As per the provisions of Sec. 45 of Income Tax Act, 1961, a person is liable to capital gains in the year in which transfer takes place, irrespective of receipt of sale consideration. However, a new amendment, Sec. 45(5A) is introduced by Finance Act, 2017, with effect from 01/04/2018, providing great relief to individuals / HUFs. According to this amendment, the individuals/ HUF who enters Joint Development Agreement with the builder are liable to capital gains in the year in which the certificate of completion is issued by the competent authority. Therefore, the tax liability is postponed from the year of transfer of land to the year of completion of construction. Nevertheless, there are several practical issues involved with reference to year of taxability and application of other provisions like Sec. 54, Sec. 54F, etc. which are discussed in this article.

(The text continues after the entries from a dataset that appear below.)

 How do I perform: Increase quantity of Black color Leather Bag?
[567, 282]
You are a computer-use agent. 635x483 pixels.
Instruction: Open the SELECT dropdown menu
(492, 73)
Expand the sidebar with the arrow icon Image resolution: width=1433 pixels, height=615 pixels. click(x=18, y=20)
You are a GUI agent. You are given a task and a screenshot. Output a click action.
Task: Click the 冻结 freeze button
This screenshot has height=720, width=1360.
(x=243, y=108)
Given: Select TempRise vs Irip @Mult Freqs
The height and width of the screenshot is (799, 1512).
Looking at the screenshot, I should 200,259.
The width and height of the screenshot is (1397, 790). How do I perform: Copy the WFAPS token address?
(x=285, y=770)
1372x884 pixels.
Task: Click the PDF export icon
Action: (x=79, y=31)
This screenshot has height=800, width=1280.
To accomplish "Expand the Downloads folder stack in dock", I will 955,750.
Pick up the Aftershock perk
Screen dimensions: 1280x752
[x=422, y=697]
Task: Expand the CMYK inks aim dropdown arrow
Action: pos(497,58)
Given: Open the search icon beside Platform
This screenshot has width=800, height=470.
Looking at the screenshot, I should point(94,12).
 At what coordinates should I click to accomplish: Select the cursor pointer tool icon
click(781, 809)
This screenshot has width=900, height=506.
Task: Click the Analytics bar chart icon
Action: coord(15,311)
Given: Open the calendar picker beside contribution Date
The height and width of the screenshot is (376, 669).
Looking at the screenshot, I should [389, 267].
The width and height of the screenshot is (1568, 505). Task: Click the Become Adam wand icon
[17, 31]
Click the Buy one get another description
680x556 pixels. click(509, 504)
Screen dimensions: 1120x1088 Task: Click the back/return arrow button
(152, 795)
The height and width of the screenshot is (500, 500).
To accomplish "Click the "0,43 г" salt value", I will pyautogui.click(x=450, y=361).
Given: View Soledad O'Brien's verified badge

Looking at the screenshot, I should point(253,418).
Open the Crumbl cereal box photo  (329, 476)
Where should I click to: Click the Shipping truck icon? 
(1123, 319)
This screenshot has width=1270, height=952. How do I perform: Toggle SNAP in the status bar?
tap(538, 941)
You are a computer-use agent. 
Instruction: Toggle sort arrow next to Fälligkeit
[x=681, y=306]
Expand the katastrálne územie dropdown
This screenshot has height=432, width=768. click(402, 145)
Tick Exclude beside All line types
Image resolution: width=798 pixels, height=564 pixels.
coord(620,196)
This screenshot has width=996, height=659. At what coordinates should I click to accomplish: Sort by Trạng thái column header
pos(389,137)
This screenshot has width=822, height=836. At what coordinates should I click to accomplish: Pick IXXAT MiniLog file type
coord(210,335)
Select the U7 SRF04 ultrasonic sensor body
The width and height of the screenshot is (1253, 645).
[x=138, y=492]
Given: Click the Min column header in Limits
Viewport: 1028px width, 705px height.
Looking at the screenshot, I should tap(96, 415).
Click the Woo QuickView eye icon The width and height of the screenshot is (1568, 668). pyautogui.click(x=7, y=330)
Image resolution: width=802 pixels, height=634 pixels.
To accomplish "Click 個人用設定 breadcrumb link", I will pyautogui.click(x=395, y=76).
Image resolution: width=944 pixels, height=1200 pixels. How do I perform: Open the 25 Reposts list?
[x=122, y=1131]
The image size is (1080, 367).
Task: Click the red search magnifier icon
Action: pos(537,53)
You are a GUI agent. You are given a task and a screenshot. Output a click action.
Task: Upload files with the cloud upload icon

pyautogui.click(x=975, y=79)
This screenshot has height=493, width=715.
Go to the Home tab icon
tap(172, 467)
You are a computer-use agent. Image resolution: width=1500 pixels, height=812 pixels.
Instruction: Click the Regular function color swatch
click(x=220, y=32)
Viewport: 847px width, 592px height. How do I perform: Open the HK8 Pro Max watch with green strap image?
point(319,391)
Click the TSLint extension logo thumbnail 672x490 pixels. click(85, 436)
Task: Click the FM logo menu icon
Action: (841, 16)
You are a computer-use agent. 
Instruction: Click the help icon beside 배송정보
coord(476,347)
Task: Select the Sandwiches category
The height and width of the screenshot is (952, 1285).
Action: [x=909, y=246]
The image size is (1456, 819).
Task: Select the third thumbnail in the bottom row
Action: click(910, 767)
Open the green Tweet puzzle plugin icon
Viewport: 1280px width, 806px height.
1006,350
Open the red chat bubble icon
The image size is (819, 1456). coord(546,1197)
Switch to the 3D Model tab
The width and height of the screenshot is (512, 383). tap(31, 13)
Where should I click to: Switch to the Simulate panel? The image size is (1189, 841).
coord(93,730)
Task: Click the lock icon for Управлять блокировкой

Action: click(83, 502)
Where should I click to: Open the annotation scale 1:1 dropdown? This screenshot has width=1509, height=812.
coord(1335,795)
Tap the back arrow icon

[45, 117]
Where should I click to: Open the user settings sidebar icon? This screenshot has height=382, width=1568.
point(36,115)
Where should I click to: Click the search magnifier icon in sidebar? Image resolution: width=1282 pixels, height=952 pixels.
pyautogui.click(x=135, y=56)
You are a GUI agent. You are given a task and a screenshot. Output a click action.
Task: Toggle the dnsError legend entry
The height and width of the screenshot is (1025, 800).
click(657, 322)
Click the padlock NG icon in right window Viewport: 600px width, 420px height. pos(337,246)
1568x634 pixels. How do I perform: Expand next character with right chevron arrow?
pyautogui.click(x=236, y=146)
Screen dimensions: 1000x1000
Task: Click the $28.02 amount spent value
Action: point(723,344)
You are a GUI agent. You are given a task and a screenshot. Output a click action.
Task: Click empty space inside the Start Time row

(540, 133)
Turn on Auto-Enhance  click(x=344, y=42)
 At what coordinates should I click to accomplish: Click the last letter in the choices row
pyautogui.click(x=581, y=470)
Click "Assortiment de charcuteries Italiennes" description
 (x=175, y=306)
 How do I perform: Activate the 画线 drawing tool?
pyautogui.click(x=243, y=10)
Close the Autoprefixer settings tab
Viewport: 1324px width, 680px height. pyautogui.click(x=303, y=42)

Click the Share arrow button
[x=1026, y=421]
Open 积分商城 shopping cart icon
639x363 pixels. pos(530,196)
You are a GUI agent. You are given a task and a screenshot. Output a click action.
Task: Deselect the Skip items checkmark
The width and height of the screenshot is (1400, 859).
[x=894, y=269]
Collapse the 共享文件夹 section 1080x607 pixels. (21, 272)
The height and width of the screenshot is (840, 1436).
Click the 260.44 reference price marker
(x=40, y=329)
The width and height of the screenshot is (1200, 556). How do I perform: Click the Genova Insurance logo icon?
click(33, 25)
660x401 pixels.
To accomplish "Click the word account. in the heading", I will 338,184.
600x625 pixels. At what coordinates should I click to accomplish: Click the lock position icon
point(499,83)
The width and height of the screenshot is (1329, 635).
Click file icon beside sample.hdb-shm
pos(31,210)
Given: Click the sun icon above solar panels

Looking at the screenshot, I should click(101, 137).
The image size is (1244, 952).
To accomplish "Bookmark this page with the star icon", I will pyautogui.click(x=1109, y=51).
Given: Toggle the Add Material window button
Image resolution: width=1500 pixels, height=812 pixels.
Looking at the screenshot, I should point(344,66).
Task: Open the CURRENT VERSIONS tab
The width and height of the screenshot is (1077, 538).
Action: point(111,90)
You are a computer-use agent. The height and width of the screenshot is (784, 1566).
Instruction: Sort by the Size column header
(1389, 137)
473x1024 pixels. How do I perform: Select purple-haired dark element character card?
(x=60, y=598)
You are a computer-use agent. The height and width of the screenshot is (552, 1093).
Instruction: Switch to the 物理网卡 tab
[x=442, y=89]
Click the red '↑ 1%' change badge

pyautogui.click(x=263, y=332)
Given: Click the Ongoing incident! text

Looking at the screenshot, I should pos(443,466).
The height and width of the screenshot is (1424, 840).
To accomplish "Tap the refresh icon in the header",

According to the provisions of Sec. 45(1) of Income Tax Act, 1961, the capital gain is chargeable in the hands of transfer or in the year in which transfer takes place irrespective of the fact whether the sale consideration was received or not. This created tremendous hardship to the individuals who are transferring the land for development, who are thus becoming liable to pay huge taxes in the form of capital gain though they have not received the full consideration. The issue can be better understood with an example given as under:
A landlord owns an acre of land. He enters into Joint Development Agreement on 01/04/2018 with the builder. As per the agreement, the landlord gets 40% of share of the flats constructed and builder gets 60% of the share of the flats constructed. The total number of flats to be constructed on one acre land was 60. Accordingly, the owner gets 24 flats and the builder gets 36 flats. Further, as per the JDA, the construction has to be completed by March 2021, i.e within a period of 03 years. The landlord in turn enters into an agreement with the perspective customers and receives only 10% of the sale consideration for each flat. He enters an agreement of sale
for 09 flats in F.Y.2019-20,
for 06 flats in F.Y.2020-21, and
for 04 flats in F.Y.2021-22.
As per the provisions of Sec.45, the landlord becomes liable to capital gain during F.Y.2018-19, i.e A.Y.2019-20 as he entered JDA during F. Y. 2018-19. However, he received no advance/ sale consideration from purchasers. Therefore, he is put to genuine hardship and is in no position to pay tax on capital gain. To address this genuine hardship, an amendment was introduced in the form of Sec. 45(5A) which read as under:
It is estimated that the GSTN is going to 5A) Notwithstanding anything contained in sub- section (1), where the capital gain arises to an assessee, being an individual or a Hindu undivided family, from the transfer of a capital asset, being land or building or both, under a specified agreement, the capital gains shall be chargeable to income- tax as income of the previous year in which the certificate of completion for the whole or part of the project is issued by the competent authority; and for the purposes of section 48, the stamp duty value, on the date of issue of the said certificate, of his share, being land or building or both in the project, as increased by the consideration received in cash, if any, shall be deemed to be the full value of the consideration received or accruing as a result of the transfer of the capital asset:
Provided that the provisions of this sub-section shall not apply where the assessee transfers his share in the project on or before the date of issue of the said certificate of completion, and the capital gains shall be deemed to be the income of the previous year in which such transfer takes place and the provisions of this Act, other than the provisions of this sub-section, shall apply for the purpose of determination of full value of consideration received or accruing as a result of such transfer.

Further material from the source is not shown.